Review: Single White Female at the Liverpool Playhouse ****
- 20 minutes ago
- 3 min read

Single White Female was one of several psychological thrillers that put the fear of God into cinemagoers in the late 80s and early 90s, alongside films like Fatal Attraction and The Hand that Rocks the Cradle.
And this new stage version of surely the second bloodiest flat share after Shallow Grave has a hint of both the infamous bunny boiler tale AND vengeful nanny vehicle about it.
Rebecca Reid’s modern-day adaptation is described as ‘based on’ the original John Lutz novel/Jennifer Jason Leigh and Bridget Fonda flick, and I’d add a ‘loosely’ to that. While it has the same very basic structural arc, the plot diverges from the original and its characters’ circumstances and motivations are often distinctly different.
Following her divorce from a feckless addict husband, tech start up boss Allie (Lisa Faulkner) and her stroppy teenage daughter Bella (Amy Snudden) move into a decrepit high rise flat which is just down the corridor from Allie’s business partner and gay bestie Graham (Andro – recently seen in Shake it Up Baby at the Epstein Theatre).
Lights flicker, things go bump in the night…and day, and that’s even before Allie, having been informed by her ex Ben (Jonny McGarrity) that he’s slashing maintenance payments because he’s got his new young girlfriend pregnant - what a charmer, advertises for a lodger to share the rent.
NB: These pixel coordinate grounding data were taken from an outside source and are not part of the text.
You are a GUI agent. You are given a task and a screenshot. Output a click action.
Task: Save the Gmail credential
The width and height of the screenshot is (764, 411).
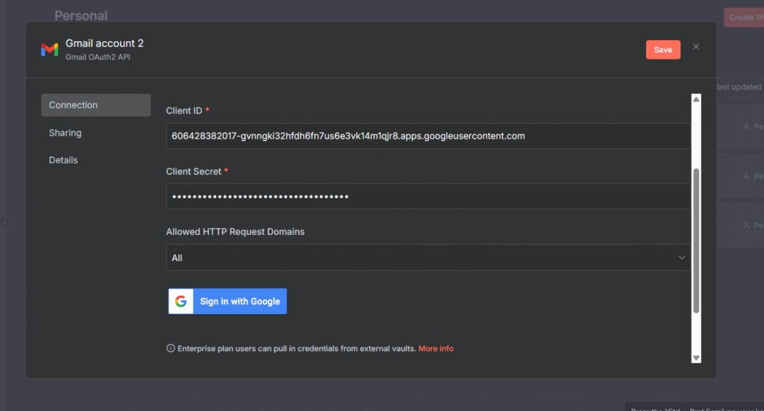coord(663,50)
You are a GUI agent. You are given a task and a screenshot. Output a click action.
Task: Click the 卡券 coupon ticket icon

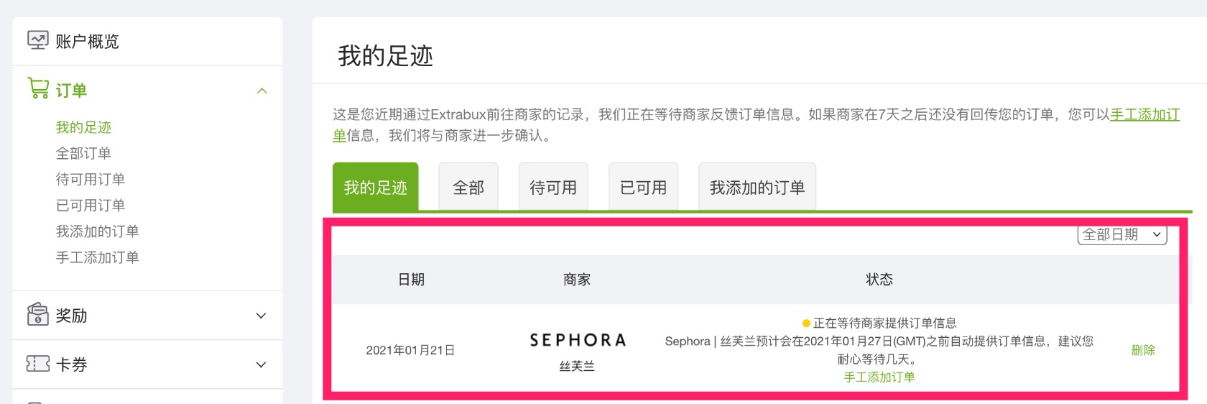[37, 364]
Above: Bella (Amy Snudden) and Allie (Lisa Faulkner). Top: Faulkner with Kym Marsh as Hedy. Photos by Chris Bishop.
Enter, stage right, Hedra (Kym Marsh), a supposedly globetrotting fashion photographer who proves an empathetic ear and seems to have a way of connecting with Bella who is struggling with being bullied by the mean girls at her exclusive school.
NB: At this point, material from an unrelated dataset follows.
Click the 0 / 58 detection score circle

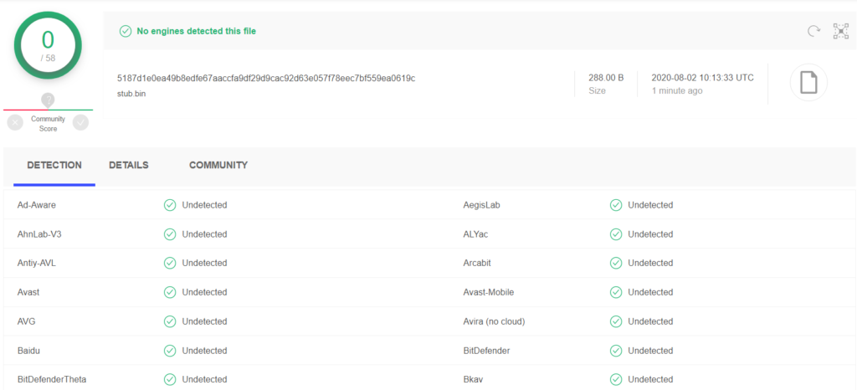pos(48,45)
But is the ever-present ‘Hedy’ the support and stay that Allie believes? Or is she an obsessive, psychopathic cuckoo in the nest? I think we all know the answer to that.
Faulkner displays vulnerability as woman abandoned to juggle career and parenthood amid choppy uncharted waters, while Marsh is deliciously menacing as the manipulative lodger with a mysterious past who slowly insinuates herself, serpent-like, into the family home and the heart of the mother-daughter relationship. Her sinister stillness in the first half is particularly unnerving and effective.
Amid the central plot, Reid’s adaptation also considers contemporary questions of digital privacy and cyber bullying, (non-sexual) grooming, personal boundaries, the isolation and loneliness of modern-day life, and, of course, identity theft – which in our world of online oversharing and AI tools is frighteningly easy to do and difficult to counter.

Above: Allie (Lisa Faulkner) and Hedy (Kym Marsh). Photo by Chris Bishop
It’s a landscape few of us around at the turn of the 90s, being frightened in a dark cinema, could have imagined. And I'd argue it's not viewing the past with rose-tinted specs to suggest it was a happier, less oppressive time before the tyranny of digital devices.
Directed by Gordon Greenberg, Single White Female is a very enjoyable and pacy psychological drama which morphs into more of a roiling melodrama as the second half gathers pace. Remember, the devil may wear Prada, but the truly unhinged wield Louboutin.
The claustrophobia of designer Morgan Large’s high-rise living/kitchen room set is augmented by Jason Taylor’s lighting and Max Pappenheim’s sound design.
Scene transitions are accompanied by the pulsing of rectangular coloured LED framing alongside sharp bursts of dramatic contemporary songs (evoking a sort-of Psycho slashing feel), while elsewhere Pappenheim crafts a suitably unsettling soundscape.